Réagissez en joueur civilisé.
Plusieurs options s’offrent à vous :

 

♦  Avec ses deux cases, votre édition de poche fera sensation. La boîte sera excessivement peu chère et les parties ne s’éterniseront plus, ce qui est – il faut bien le dire – le défaut des éditions classiques.

 

♦  A défaut d’avenues et de boulevards, sans parler des gares, pourquoi pas une communauté de villages, lieux-dits et hameaux ? De belles occasions de s’écharper autour du plateau en perspective.

 

♦  Au diable l’avarice et le plan local d’urbanisme. Construisez à la hâte autant de rues que nécessaire. La facture pour le contribuable sera largement compensée par les ventes du jeu.

 

♦  Si c’est la modestie qui vous retient, pensez aux habitants du Sahel ou de la Terre-Adélie, privés à jamais de Monopoly local.

 

Flegme et dignité, montrez de quel bois vous vous chauffez.

 

Comment dépenser l’argent qu’on n’a pas ?

 

C’est déjà chiant d’être pauvre, si en plus il faut se priver !

Postulat qui dut trotter dans l’esprit du premier banquier. Notez qu’avant son invention, il était rigoureusement impossible de dépenser du pognon que vous n’aviez pas.

C’est pourquoi le bougre a procédé par étapes. D’abord, le découvert autorisé. A l’instar de la jauge d’essence permettant de « rouler sur la réserve » en dépit des voyants qui font ding-ding, vous pouvez vous mettre dans le rouge en cas de nécessité. C’est « autorisé ».

D’ailleurs,

quand y’en a plus, y’en a encore.

Sagesse populaire là encore inattaquable.

 

Ensuite, le crédit. Endettez-vous, la banque se charge de découper le magot en tranches suffisamment fines pour se servir au passage. Le taux d’intérêt, ça s’appelle. Il faut bien que monsieur le banquier vive. Et dépense à son tour du blé virtuel.

Les esprits forts rétorqueront que sans ça, vous n’auriez pas de voiture, ni de toit, ni de quoi retaper la voiture, ni le toit. Sans parler du petit dernier qui retape sa sixième.

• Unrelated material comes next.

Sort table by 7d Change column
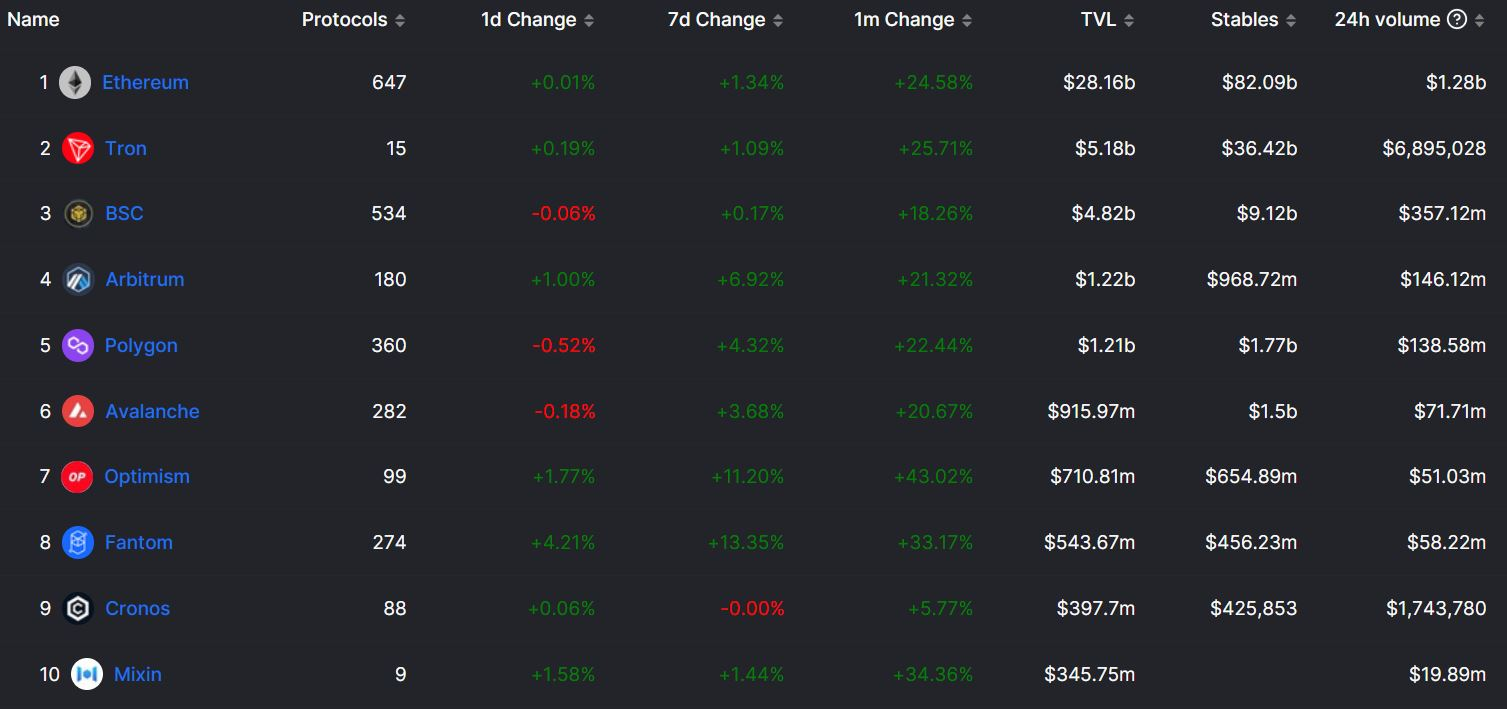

Bref, vous vivez au-dessus de vos moyens. Ne les perdez pas pour autant.

 

Or donc, quelle attitude adopter ?
Réagissez en emprunteur civilisé.
Plusieurs options s’offrent à vous :

 

♦  Jouez au Loto. Vous passerez le restant de vos jours à dépenser votre argent en tentant votre chance dans le fol espoir d’en dépenser plus encore – au risque de dépressions sévères. Mettons que vous gagniez : vous passerez le restant de vos jours non pas à dépenser votre argent mais à ne plus savoir qu’en foutre – au risque de dépressions sévères.

 

♦  Allez-y franchement et prenez des crédits sur tout. Rien ne sera jamais à vous mais bah, tant qu’on a la santé.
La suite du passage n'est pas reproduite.